El muchacho se encuentra solo en el centro de la cabaña junto al grueso madero que sujeta el techo, allí está colgado el antiguo arco con el carcaj, dentro del cual rebotan las flechas al ritmo de las timbales dejando ver las retocadas puntas brillantes.

Miraba por el hueco abierto en la techumbre y veía el cielo muy oscuro y estrellado donde habitaba la noche más esperada. El joven está muy excitado, para calmarse se palpa el mechón blanco que le cae rizado sobre la frente y observa las cosas que le rodean, cerca está el gran molino que su madre había cubierto con una piel y que tocaba con las esteras de esparto sobre las que dormitaban algunos capazos amontonados, al lado estaba el poyo con varias cerámicas repletas de bayas y frutos secos que también saltaban cadenciosamente. Nervioso se acerca para poner en su sitio la gran tapadera que a ras de suelo debe cubrir el silo donde se almacena la cebada, sin darse cuenta tropieza con la gran tinaja decorada con dos diminutos pechos dispuestos debajo del cuello. Entonces siente como una alta sombra se proyecta junto a la puerta, se gira y se encuentra con un hombre que lleva el torso desnudo y que lo está mirando a través de dos soles rojos pintados alrededor de los ojos. Ve como su padre se acerca y ciñéndolo por los hombros le dice, “hijo ha llegado el momento de mostrar que ya eres un hombre”.

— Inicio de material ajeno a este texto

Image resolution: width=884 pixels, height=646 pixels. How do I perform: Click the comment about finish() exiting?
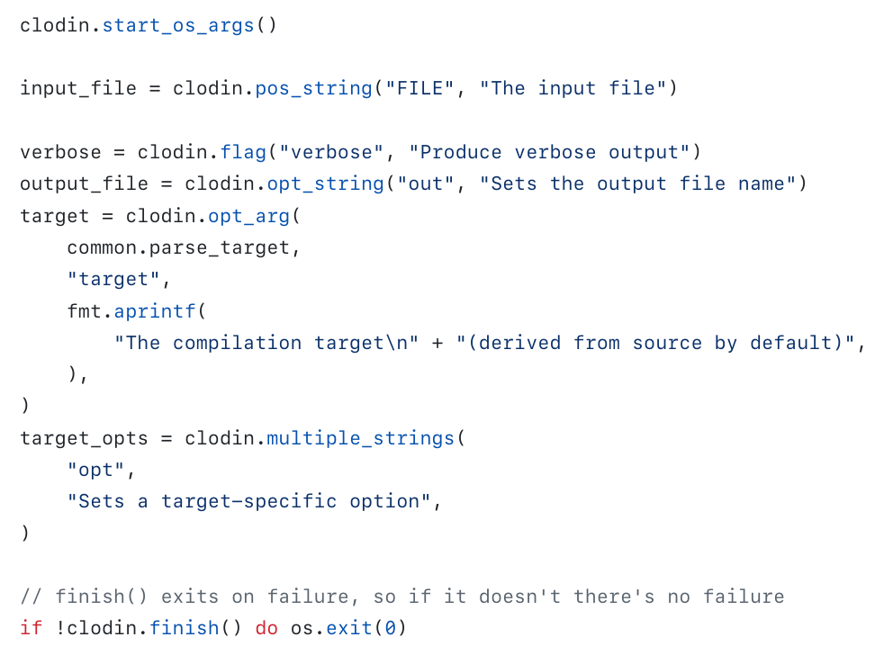tap(401, 597)
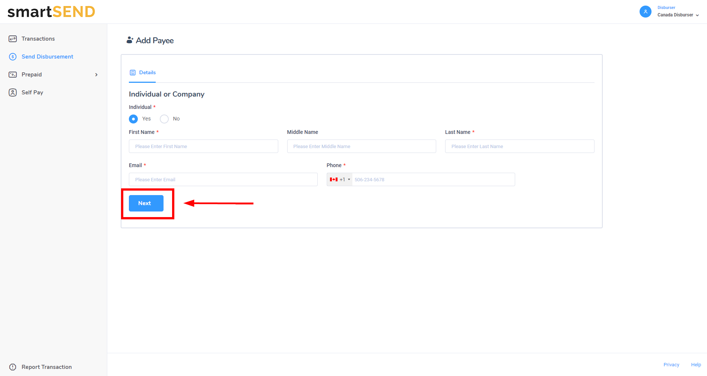Image resolution: width=707 pixels, height=376 pixels.
Task: Click the Details tab document icon
Action: 133,73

Cuando atraviesa la puerta de la cabaña se le llena la mirada de figuras en movimiento que danzan en torno a los dorados destellos del fuego. Siente una bocanada de aire caliente sobre el rostro embadurnado de arcilla y nota como la piel de la cara se le estira. Otros jóvenes también han llegado y el viejo chamán les hace una señal para que se acerquen. Su imponente figura cargada de amuletos, collares y tatuajes al principio le amedranta, pero enseguida se ánima y se concentra en sus creencias mirando el alto tocado coronado por las astas de ciervo que lleva el hechicero. Todos los muchachos dispuestos en fila esperan para que el chamán les vaya pintando con sangre espesa símbolos sobre la piel. Un grupo de mujeres vestidas con amplias túnicas de lino bailan, moviendo los flecos, las plumas y demás abalorios que llevan puestos, de entre ellas sale una joven danzante con un gran cuenco humeante, se acerca hacia ellos moviendo su sensual cuerpo con los senos descubiertos y dejando ver las escarificaciones que brillan humedecidas por el calor reinante.

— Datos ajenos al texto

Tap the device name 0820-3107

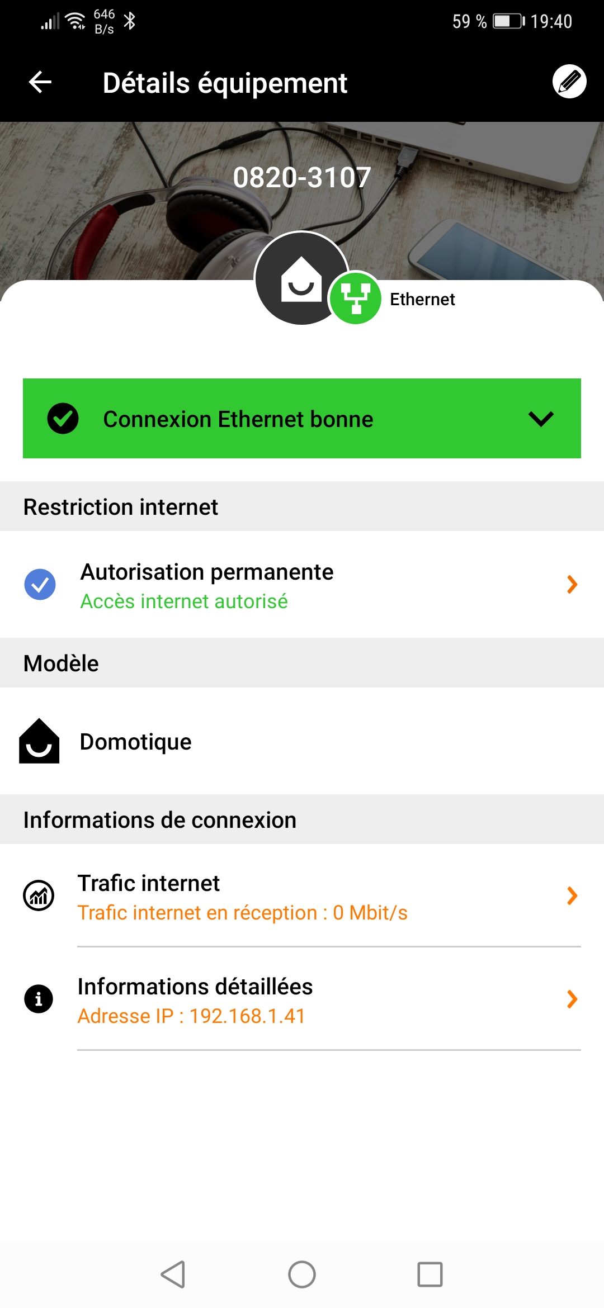point(302,178)
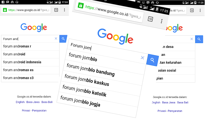The width and height of the screenshot is (205, 123).
Task: Focus the "Forum and" search input field
Action: pyautogui.click(x=28, y=39)
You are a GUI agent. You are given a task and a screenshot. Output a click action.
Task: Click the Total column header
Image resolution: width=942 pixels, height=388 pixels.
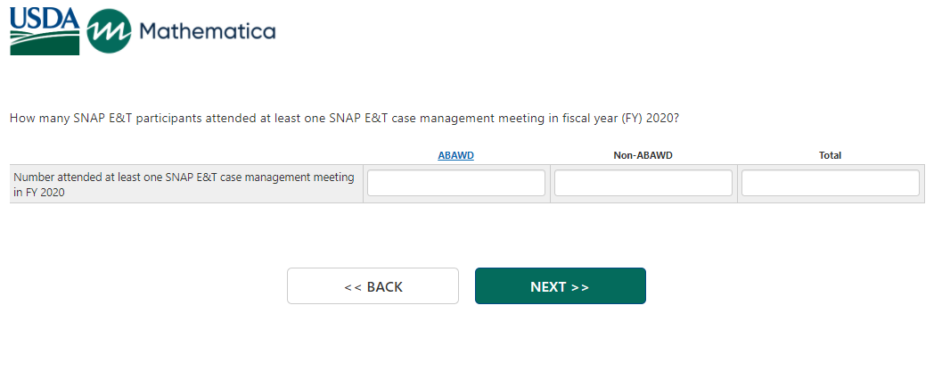[x=830, y=155]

Todos los jóvenes beben del brebaje y se unen a los danzantes imitando el comportamiento de algunos venerados animales. El ritual continua en un caluroso ambiente donde la aromatizada humareda, las danzas y los cantos envuelven a todos los presentes, sin darse cuenta ha pasado la noche. Con el alba todo se ha calmado y es entonces cuando los jóvenes deben partir hacia las montañas, no sin antes coger sus arcos y carcajes de la mano del gran jefe, que en voz alta les dice: “el astuto al valeroso vence”.

Tras la ceremonia llevada a cabo en la noche más corta, llega la esperada cacería donde tendrán que demostrar su valía. El joven del mechón blanco pertrechado con sus armas baja del poblado por la escarpada ladera y al pisar la tierra verde y fresca, siente como el viento de la mañana le empuja y la protección del ídolo sagrado que siempre ha acompañado a los de su linaje. Coge la bolsa que cuelga de su cinturón y busca la figurilla oculada, su contacto le imprime coraje. Mientras se aleja, una poderosa águila que vuela alto lo observa y emite un silbido fino y aflautado que hace mirar hacia arriba al muchacho.

La tradición de cazar de los ganaderos y agricultores del III milenio a.C., viene desde sus lejanos ancestros como un rito primordial para el sustento que comenzó en la remota noche de los tiempos.